Retirement planning for businesses is an issue that poses many challenges. One of the biggest concerns when it comes to this class of retirement planning is figuring out what counts as a qualified plan. Here are 5 things an investment advisor will tell their clients about qualified retirement planning for businesses.
What Is the Plan Qualifying For?
When you offer help with retirement income planning to your employees, you probably want them to pay the lowest tax bills possible. This means setting up plans that qualify under IRS rules for special tax treatment. Generally, qualified plans allow an employee to push liability for the taxes off to later dates. As long as they take the money out after they a specified age, such as 59.5 years for a 401(k) plan, they won't face any penalties. There may also be some special conditions when they can do penalty-free withdrawals to pay for things like medical expenses.

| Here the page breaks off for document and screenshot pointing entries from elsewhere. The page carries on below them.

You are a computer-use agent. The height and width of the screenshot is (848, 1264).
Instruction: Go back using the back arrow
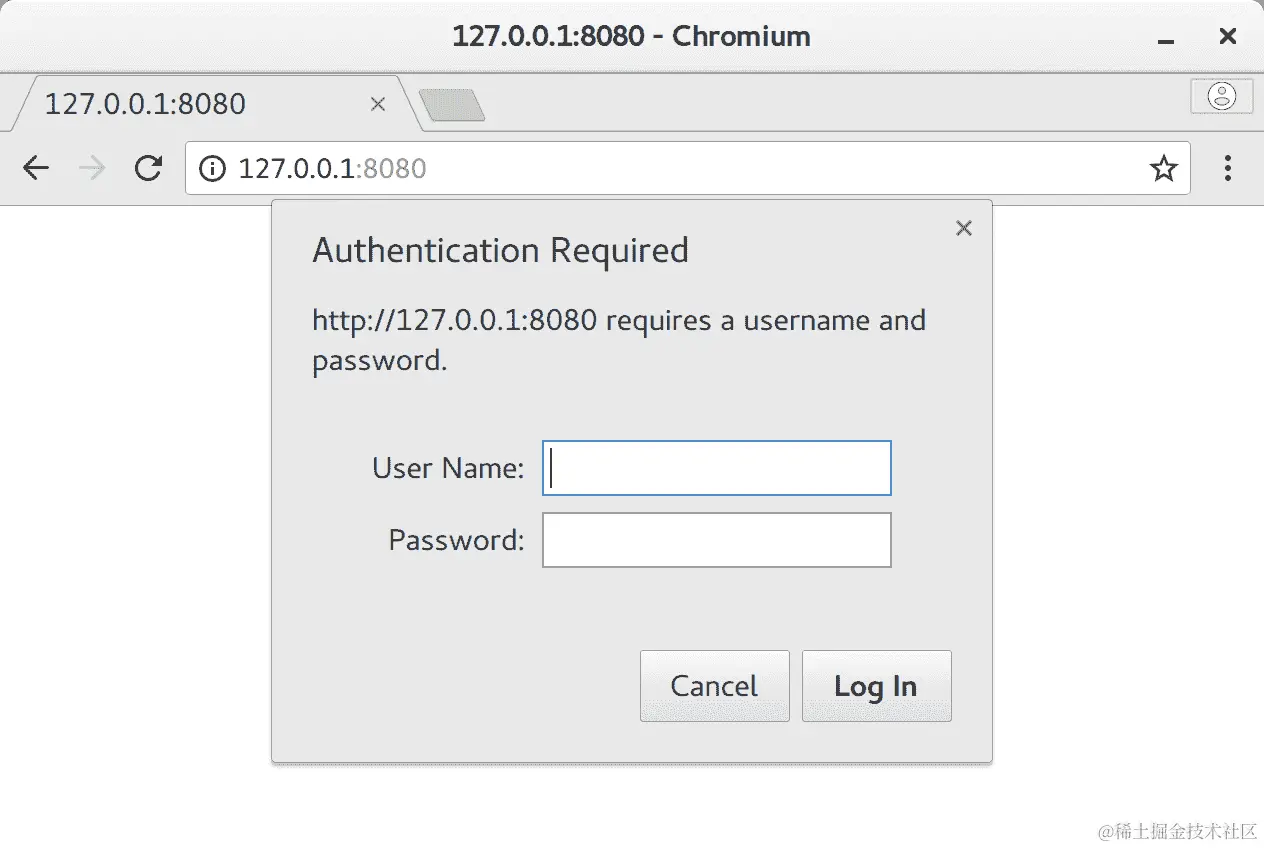[36, 168]
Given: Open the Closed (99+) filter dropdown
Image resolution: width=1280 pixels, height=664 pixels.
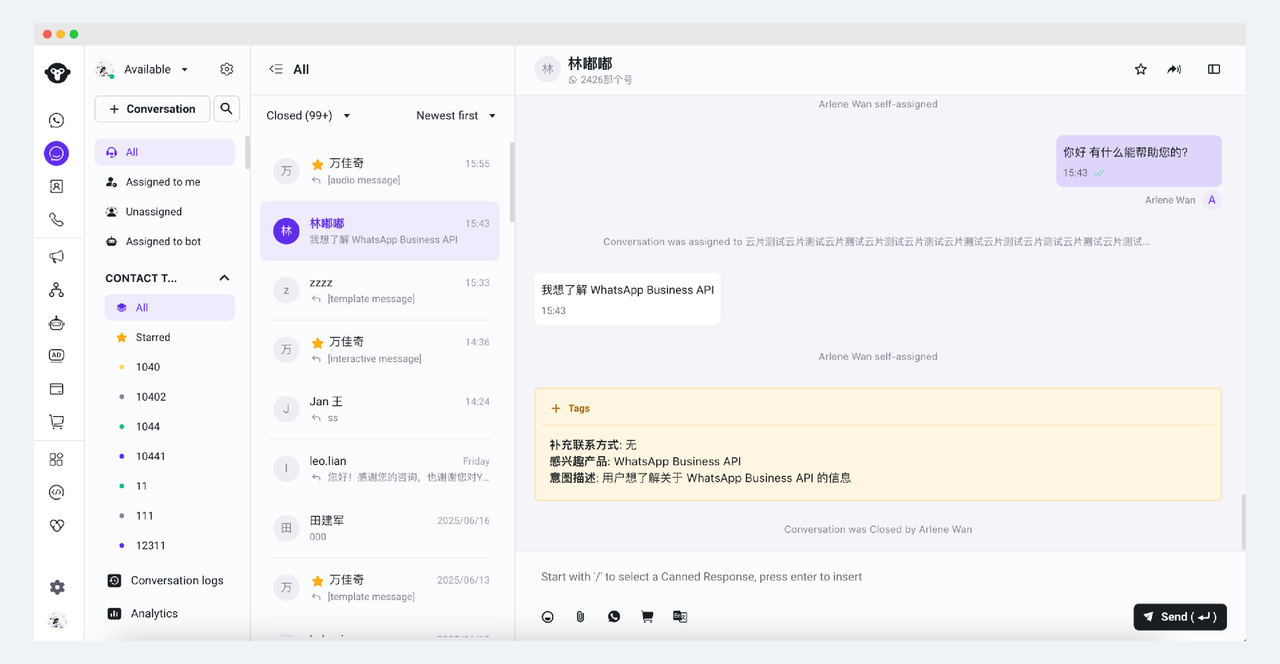Looking at the screenshot, I should (308, 116).
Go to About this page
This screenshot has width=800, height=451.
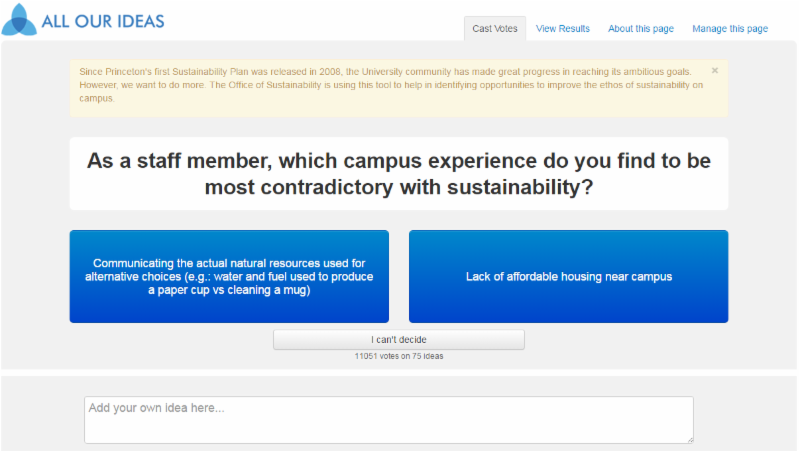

Some types of qualified retirement planning for businesses will provide specific benefits. A traditional pension plan that pays out a regular benefit every month, for example, counts as a defined benefit plan. Notably, these plans require the employer to take on the risk of managing the plan and keeping it properly funded. When folks talk about pension plans, this kind of plan is usually what they mean.
A contribution plan is one where the employee has the option to pay into a personal retirement account. All the financial risk of the account sits with the employee. Most employers offer to match contributions up to a certain amount. For example, a company might offer a dollar-for-dollar match up to $5,000 each year. The employee is welcome to contribute above the limit.
The tax deferral component serves three purposes. First, it pushes the tax liability for the income off to a later date. Second, it provides for low or no withdrawal costs when the employee takes money out at the right time or under specific circumstances. Finally, it reduces the amount of current income an employee will have to count as taxable on their tax return.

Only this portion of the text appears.